**Text passage:**

Plankton modelling system forecasts important shifts in phenology and community composition in the North Atlantic Ocean

Significant changes in plankton abundance and seasonality due to global climate change could alter the biological carbon pump in the ocean, according to new research.

Current Earth System Models (ESMs) used by the International Panel on Climate Change (IPCC) are projecting a decline in phytoplankton (plant plankton) abundance, and predict large seasonal shifts that may lead to trophic desynchronization (i.e. a time lag between prey-predator maximum abundance) and changes in community composition.

These large changes in seasonality, also known as phenological shifts, are expected to increase due to global warming and its influence on the water column stability.

For this study, researchers used a species-based modelling approach originating from the MacroEcological Theory on the Arrangement of Life (METAL), combined with large scale plankton observations to investigate past, current and future phenological shifts in plankton.

Using data from the Continuous Plankton Recorder Survey (CPR), they looked at diatoms (single-celled algae) and dinoflagellates (single-celled organisms with two flagella, microscopic hair-like structures) in three key areas of the North Atlantic Ocean from 1850 to 2100.

The study reveals that the different phytoplankton types will exhibit different shifts in phenology and abundance throughout the North Atlantic Ocean.

Although shifts in phytoplankton phenology are now widely observed among marine and freshwater ecosystems; previous research suggested that diatom seasonality is relatively stable.

However, the results of the new research revealed that the seasonal duration of large, flattened diatoms (called oblates) is predicted to shrink and their abundance to decline while the phenology of slow-sinking elongated diatoms (called prolates) and dinoflagellates are expected to expand and their abundance to rise, which may alter carbon export in this important sink region.

The increase in prolates and dinoflagellates may positively impact the export of carbon in the North Atlantic Ocean and alleviate the negative impact of oblates decline, which are responsible for massive peaks of biomass and carbon export in spring.

Diatoms are a major group of single celled algae and are understood to be responsible for 40% of the total marine primary production (amount of organic material available to support the herbivore and carnivore consumers in the ocean.)

Scientists have stressed the importance of investigating more deeply the role of prolates and dinoflagellates in future studies, in order to improve our understanding of the impact of global climate change on the ocean’s biological carbon cycle.

Lead author Dr Loïck Kléparski, Postdoctoral researcher, Littoral Cote d’Opale University, Laboratoire d’Océanologie et de Géosciences said: : “ESMs used by the IPCC to quantify the effect of climate change on the biological carbon pump only consider oblate diatoms and a few other phytoplanktonic groups in their calculation. However, our results show that oblates decline might be mitigated by the increase of prolates and dinoflagellates whose role in the global carbon cycle are currently overlooked. This is an important result that might improve our understanding of the functioning of marine ecosystems in the context of climate change.”

**Material shown:**
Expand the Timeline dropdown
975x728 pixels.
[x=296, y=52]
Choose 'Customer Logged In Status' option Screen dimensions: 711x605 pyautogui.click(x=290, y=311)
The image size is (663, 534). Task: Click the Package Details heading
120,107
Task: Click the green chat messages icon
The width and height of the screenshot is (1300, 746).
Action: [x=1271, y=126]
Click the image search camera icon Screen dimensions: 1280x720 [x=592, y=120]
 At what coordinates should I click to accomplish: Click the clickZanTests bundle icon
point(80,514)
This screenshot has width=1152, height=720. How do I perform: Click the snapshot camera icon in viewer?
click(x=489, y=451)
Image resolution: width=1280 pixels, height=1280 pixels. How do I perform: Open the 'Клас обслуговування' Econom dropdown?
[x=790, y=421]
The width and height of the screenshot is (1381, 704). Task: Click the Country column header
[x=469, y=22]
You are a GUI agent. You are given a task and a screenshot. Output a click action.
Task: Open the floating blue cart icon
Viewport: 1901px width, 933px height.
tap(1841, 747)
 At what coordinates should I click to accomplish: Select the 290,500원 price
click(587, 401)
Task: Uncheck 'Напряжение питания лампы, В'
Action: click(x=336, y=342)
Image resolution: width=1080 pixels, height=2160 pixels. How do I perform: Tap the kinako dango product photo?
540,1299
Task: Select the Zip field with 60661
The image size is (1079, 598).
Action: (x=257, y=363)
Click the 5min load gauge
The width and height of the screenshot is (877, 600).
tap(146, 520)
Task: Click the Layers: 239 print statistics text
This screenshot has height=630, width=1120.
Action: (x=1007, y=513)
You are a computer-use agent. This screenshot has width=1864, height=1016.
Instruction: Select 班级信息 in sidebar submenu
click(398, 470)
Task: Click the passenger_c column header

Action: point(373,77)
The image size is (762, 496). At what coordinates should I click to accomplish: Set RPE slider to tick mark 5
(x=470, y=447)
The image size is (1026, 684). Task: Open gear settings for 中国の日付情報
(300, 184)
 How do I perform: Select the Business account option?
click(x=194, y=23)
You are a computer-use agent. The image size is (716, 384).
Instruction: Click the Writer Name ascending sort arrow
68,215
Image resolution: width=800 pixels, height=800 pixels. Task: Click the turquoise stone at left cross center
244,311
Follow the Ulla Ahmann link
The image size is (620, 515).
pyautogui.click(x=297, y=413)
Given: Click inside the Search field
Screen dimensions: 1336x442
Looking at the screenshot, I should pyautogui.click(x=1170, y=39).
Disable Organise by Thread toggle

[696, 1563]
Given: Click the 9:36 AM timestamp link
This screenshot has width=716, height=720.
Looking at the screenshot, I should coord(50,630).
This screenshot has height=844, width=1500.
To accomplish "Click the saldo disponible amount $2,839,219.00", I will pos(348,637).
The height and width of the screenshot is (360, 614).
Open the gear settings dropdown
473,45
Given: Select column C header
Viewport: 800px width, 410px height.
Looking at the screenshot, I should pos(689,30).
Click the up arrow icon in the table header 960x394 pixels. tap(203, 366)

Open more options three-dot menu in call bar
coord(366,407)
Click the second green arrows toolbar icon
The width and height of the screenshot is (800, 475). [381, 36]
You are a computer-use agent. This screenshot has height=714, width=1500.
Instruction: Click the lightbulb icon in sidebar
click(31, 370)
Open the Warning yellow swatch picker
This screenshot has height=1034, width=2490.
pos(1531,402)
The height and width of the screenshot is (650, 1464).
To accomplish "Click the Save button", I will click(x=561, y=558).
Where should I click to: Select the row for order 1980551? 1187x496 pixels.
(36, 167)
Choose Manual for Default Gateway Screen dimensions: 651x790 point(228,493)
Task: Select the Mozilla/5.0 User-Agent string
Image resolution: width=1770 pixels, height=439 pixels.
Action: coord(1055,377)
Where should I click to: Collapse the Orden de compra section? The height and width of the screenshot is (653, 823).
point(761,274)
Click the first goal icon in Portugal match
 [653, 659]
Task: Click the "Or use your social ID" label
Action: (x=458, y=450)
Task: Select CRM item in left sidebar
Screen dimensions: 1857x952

**The task:** Switch "global warming" to "ocean warming" in the plankton article passage that begins with the words "These large changes" and ends with "water column stability.", then write out that passage. Rely only on the plankton article to respond.

**Response:**
These large changes in seasonality, also known as phenological shifts, are expected to increase due to ocean warming and its influence on the water column stability.